> _Task details_
Copy the records below word for word, starting from their first line and continuing up to and including the line that contains "center [118, 296].".

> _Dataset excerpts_
───
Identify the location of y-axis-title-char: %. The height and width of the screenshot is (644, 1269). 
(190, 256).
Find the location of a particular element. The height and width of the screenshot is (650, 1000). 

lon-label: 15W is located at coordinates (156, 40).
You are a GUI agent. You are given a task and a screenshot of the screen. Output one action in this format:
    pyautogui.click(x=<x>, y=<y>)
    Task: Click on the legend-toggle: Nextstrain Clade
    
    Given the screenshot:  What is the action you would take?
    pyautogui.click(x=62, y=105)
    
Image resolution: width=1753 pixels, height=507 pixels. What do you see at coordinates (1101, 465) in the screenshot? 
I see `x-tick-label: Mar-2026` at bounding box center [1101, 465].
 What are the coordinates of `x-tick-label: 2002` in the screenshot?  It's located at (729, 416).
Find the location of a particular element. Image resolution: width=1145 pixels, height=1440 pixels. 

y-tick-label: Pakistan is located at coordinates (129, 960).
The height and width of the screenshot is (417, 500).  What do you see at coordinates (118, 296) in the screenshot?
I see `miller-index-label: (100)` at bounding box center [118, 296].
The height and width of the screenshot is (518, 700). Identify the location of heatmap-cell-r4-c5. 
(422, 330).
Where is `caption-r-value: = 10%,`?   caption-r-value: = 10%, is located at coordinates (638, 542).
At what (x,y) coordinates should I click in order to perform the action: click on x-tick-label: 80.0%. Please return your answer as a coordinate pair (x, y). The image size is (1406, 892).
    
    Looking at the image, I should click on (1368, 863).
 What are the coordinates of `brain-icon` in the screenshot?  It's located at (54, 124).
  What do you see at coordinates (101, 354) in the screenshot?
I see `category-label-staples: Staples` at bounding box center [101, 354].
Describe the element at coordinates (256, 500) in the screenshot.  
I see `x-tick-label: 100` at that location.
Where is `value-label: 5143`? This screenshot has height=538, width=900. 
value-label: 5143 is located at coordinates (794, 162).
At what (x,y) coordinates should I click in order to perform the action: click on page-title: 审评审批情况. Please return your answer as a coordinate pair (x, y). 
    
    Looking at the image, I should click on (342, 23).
───
> _Output of the task_
Identify the location of y-axis-title-char: %. The height and width of the screenshot is (644, 1269). 
(190, 256).
Find the location of a particular element. The height and width of the screenshot is (650, 1000). 

lon-label: 15W is located at coordinates (156, 40).
You are a GUI agent. You are given a task and a screenshot of the screen. Output one action in this format:
    pyautogui.click(x=<x>, y=<y>)
    Task: Click on the legend-toggle: Nextstrain Clade
    
    Given the screenshot:  What is the action you would take?
    pyautogui.click(x=62, y=105)
    
Image resolution: width=1753 pixels, height=507 pixels. What do you see at coordinates (1101, 465) in the screenshot? 
I see `x-tick-label: Mar-2026` at bounding box center [1101, 465].
 What are the coordinates of `x-tick-label: 2002` in the screenshot?  It's located at (729, 416).
Find the location of a particular element. Image resolution: width=1145 pixels, height=1440 pixels. 

y-tick-label: Pakistan is located at coordinates (129, 960).
The height and width of the screenshot is (417, 500).  What do you see at coordinates (118, 296) in the screenshot?
I see `miller-index-label: (100)` at bounding box center [118, 296].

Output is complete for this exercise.